Derek Winnert

Lust for a Vampire ** (1971, Ralph Bates, Michael Johnson, Yutte Stensgaard, Barbara Jefford, Suzanna Leigh, Mike Raven, Helen Christie) – Classic Movie Review 2892


Director Jimmy Sangster’s 1971 horror is the second of Hammer Films’ three movies derived from J Sheridan Le Fanu’s book Carmilla or at least its characters. Though star Ralph Bates described it as the least favourite film of his movies and ‘one of the worst films ever made’, it is a fascinating if adolescent erotic vampire movie.

Hammer’s Karnstein Trilogy of vampire films were all scripted by Tudor Gates: The Vampire Lovers (1970), Lust for a Vampire (1971) and Twins of Evil (1971).

Ralph Bates stars in Lust for a Vampire as Giles Barton, while Michael Johnson plays Richard Lestrange, an 1830s English writer who discovers that ravishing mid-European schoolgirl Mircalla (Yutte Stensgaard) is a reincarnated vampire, Countess Carmilla Karnstein.

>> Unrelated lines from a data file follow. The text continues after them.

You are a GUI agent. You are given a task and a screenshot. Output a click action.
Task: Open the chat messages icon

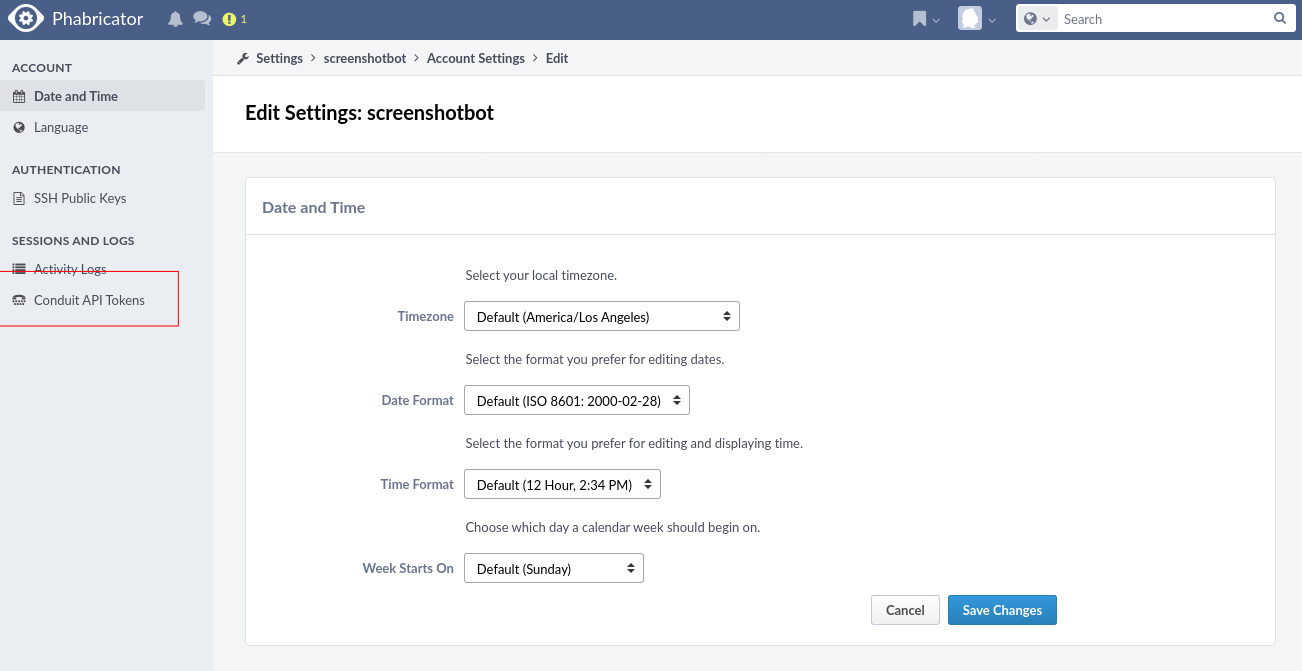202,19
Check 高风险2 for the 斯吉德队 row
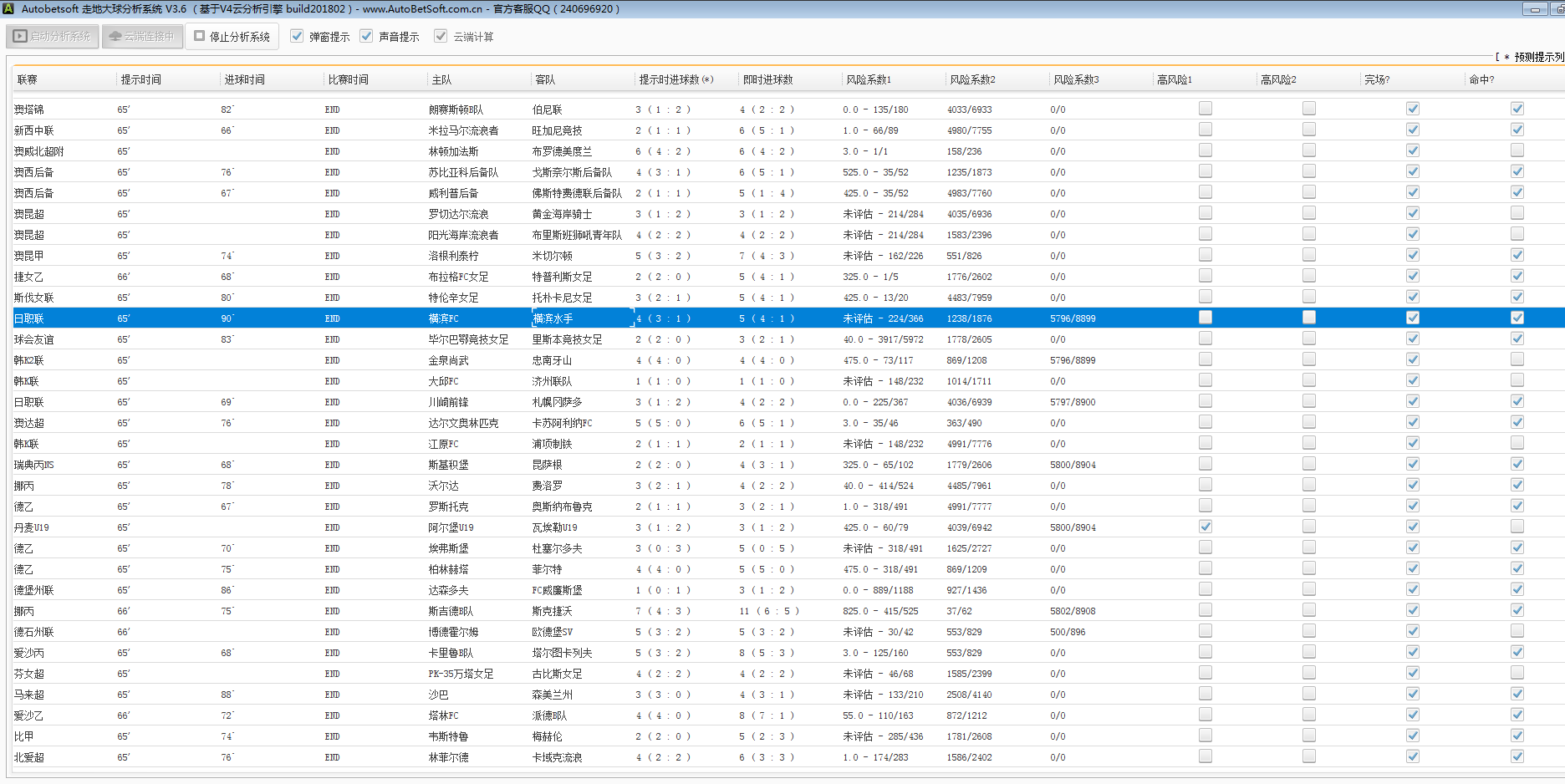1565x784 pixels. click(1308, 610)
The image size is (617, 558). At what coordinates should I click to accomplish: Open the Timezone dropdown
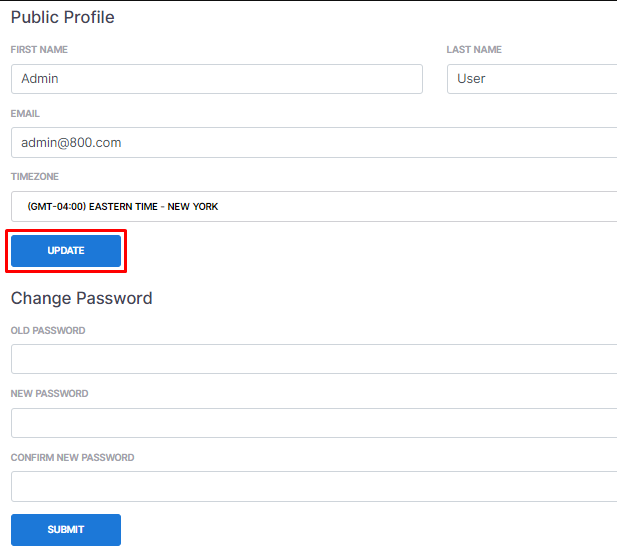tap(313, 207)
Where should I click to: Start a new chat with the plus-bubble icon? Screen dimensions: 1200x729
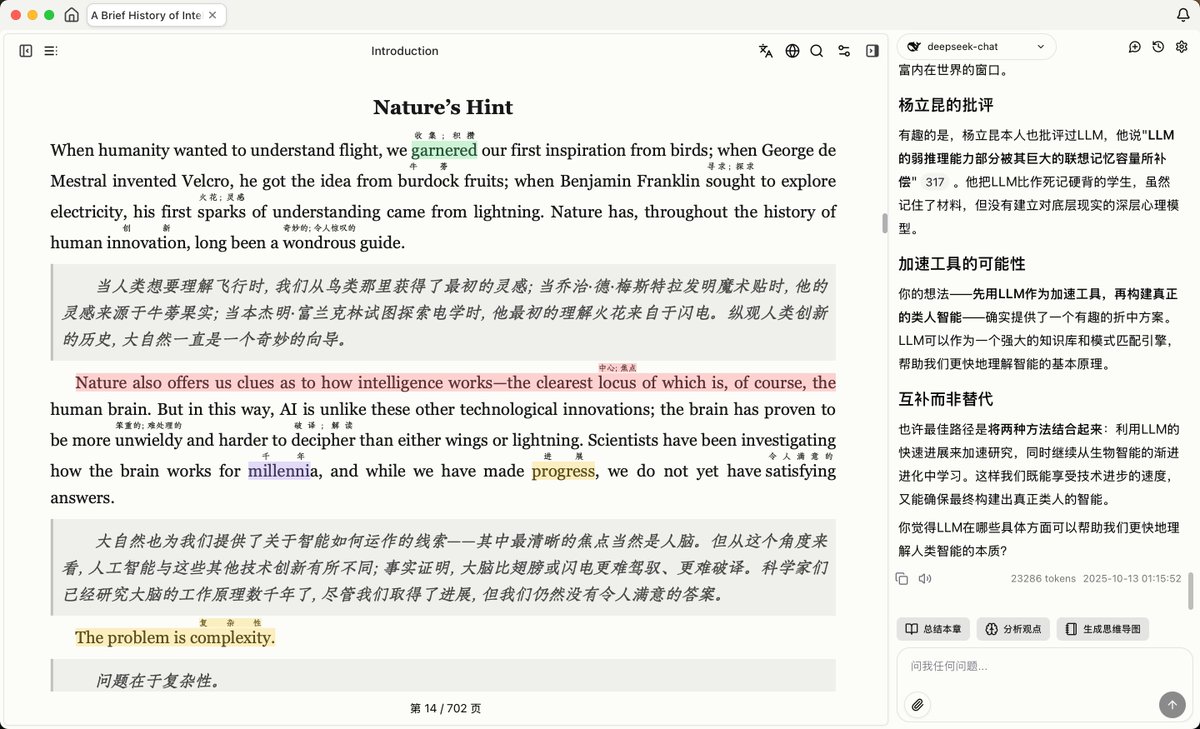(x=1132, y=47)
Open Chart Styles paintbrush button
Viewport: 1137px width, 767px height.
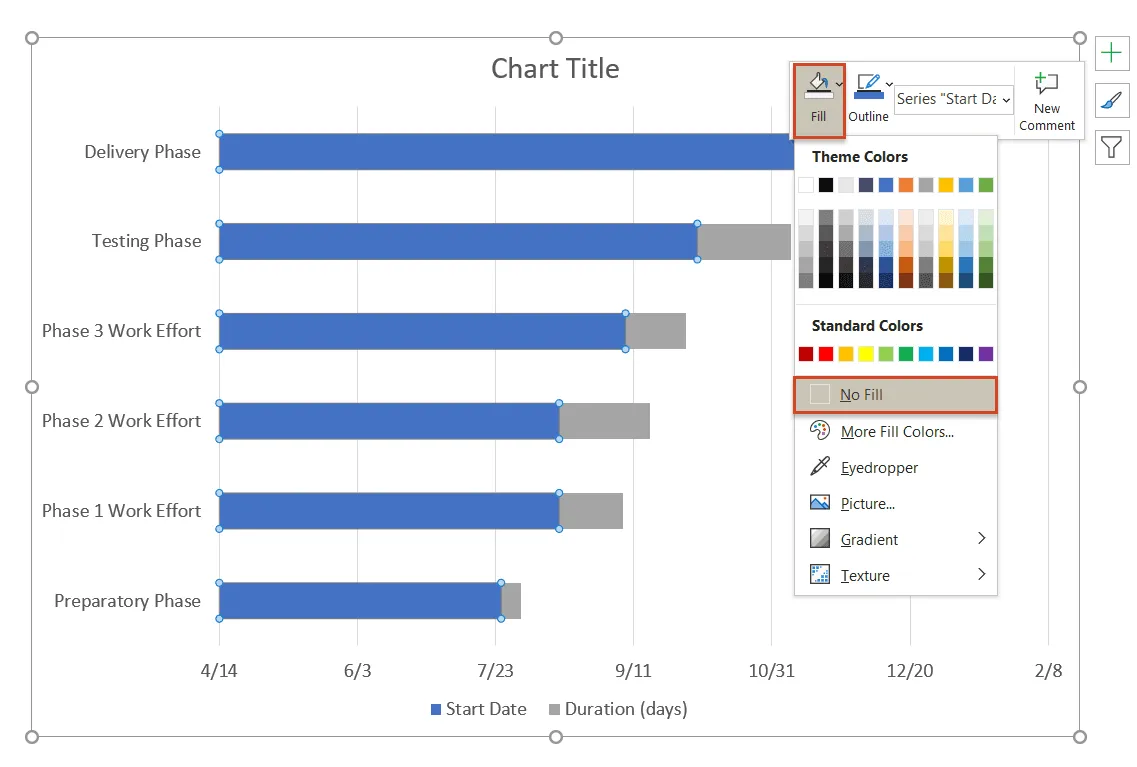coord(1111,101)
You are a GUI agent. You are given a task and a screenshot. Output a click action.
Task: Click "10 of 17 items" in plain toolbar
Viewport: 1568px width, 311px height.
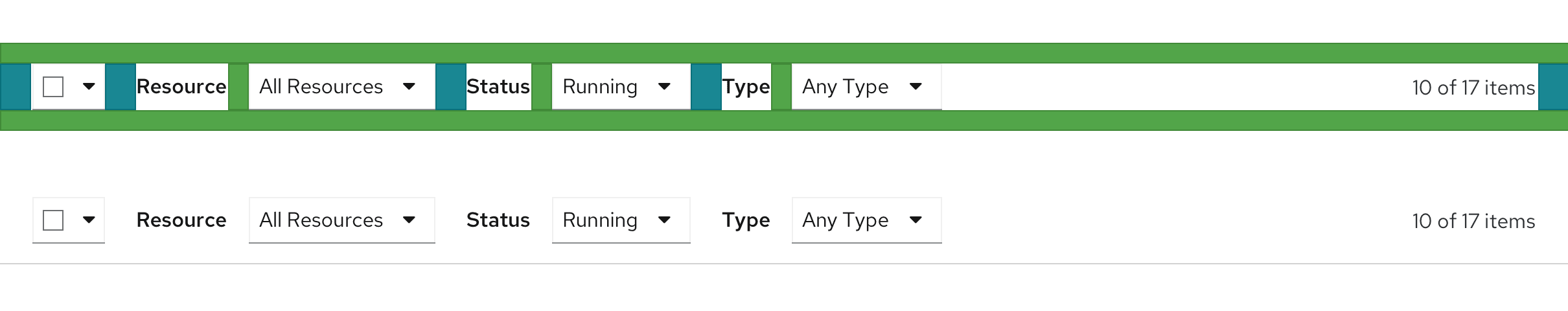pos(1473,221)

Stensgaard packs the sensual charge her role needs, while director Sangster, though seeming uneasy with the story’s decadence, achieves visually fine sequences of furtive vampiring before resorting to pop songs and sex jokes.

Also in the cast are Barbara Jefford as Countess Herritzen, Suzanna Leigh as Janet Playfair, Mike Raven as Count Karnstein, Helen Christie as Miss Simpson, Pippa Steel, David Healy, Harvey Hall, Michael Brennan, Jack Melford, Christopher Cunningham, Judy Matheson, Christopher Neame, Eric Chitty, Caryl Little, Jonathan Cecil, Kirsten Lindhom and Luan Peters.

Peter Cushing was to play the lead but left shortly before filming to look after his ailing wife and Bates was cast at short notice. Sangster also replaced Terence Fisher at short notice. Bernard Robinson died hours after he was hired as production designer and was replaced by Don Mingaye.

Though Mike Raven was a radio DJ, his voice as Count Karnstein was dubbed by Valentine Dyall.

Danish model Stensgaard gave up acting and emigrated to the US in the mid-Seventies and took up a job selling air time for a Christian radio station in Oregon.

Before the Hammer Films’ three movies, Christopher Lee’s Crypt of the Vampire (1964) is the third adaptation of Sheridan Le Fanu’s novel Carmilla, following Carl Theodor Dreyer’s Vampyr (1932) and Roger Vadim’s Blood and Roses (1960).